START Passage
Investing under a company ID also requires a high level of cooperation between management and the accounting department. Every movement on the company’s crypto wallet must be supported by a credible document from the exchange or broker. Administrative precision is exactly what distinguishes safe corporate investing from gambling with future tax assessments. If you are addressing the setup of internal processes and compliance around corporate crypto assets, it may be useful to link this to our cryptocurrencies practice.

Accounting rules for digital assets for businesses (company ID)

In the Czech accounting environment, the “inventories of their kind” model is most commonly used for cryptocurrencies. This means that the purchase of bitcoin is not recorded as an investment in financial accounts, but as the acquisition of an asset intended for further sale or holding. Upon purchase, the asset is valued in Czech currency using the exchange rate applicable at the time of the transaction.

If a company purchases cryptocurrencies repeatedly at different times and at different prices, it must choose an inventory issue method. The FIFO method (first in, first out) or the weighted arithmetic average method is most commonly used. The chosen method must be described in the company’s internal policy and must be applied consistently throughout the entire investment period.
END Passage
List each obligation that the passage on corporate crypto accounting expresses with the word "must". The lines that come next are separate material, unconnected to the passage on corporate crypto accounting.
START Provided records
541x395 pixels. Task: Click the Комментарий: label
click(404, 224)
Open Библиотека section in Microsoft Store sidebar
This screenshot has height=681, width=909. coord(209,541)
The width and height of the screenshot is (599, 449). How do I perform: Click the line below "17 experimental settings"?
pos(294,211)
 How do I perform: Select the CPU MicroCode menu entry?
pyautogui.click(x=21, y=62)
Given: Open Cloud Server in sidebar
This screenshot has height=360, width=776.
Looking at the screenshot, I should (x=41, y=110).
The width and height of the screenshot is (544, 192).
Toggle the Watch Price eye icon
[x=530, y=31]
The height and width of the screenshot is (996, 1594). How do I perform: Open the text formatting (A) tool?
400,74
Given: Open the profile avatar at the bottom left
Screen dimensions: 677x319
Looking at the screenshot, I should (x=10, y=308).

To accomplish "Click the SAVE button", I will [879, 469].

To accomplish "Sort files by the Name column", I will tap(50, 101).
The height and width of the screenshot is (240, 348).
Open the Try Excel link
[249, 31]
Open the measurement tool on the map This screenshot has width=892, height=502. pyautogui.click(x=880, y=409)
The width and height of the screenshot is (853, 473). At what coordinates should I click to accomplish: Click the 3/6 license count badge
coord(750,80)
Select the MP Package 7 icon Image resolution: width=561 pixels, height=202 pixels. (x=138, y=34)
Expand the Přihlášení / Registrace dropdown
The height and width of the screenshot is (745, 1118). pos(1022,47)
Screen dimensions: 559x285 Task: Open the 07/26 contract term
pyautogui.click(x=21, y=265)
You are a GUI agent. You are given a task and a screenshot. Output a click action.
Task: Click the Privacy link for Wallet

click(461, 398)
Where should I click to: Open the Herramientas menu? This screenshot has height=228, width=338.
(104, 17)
END Provided records
Exercise result:
- Every movement on the company's crypto wallet must be supported by a credible document from the exchange or broker.
- A company that buys cryptocurrencies repeatedly at different times and prices must choose an inventory issue method.
- The chosen method must be described in the company's internal policy.
- The chosen method must be applied consistently throughout the entire investment period.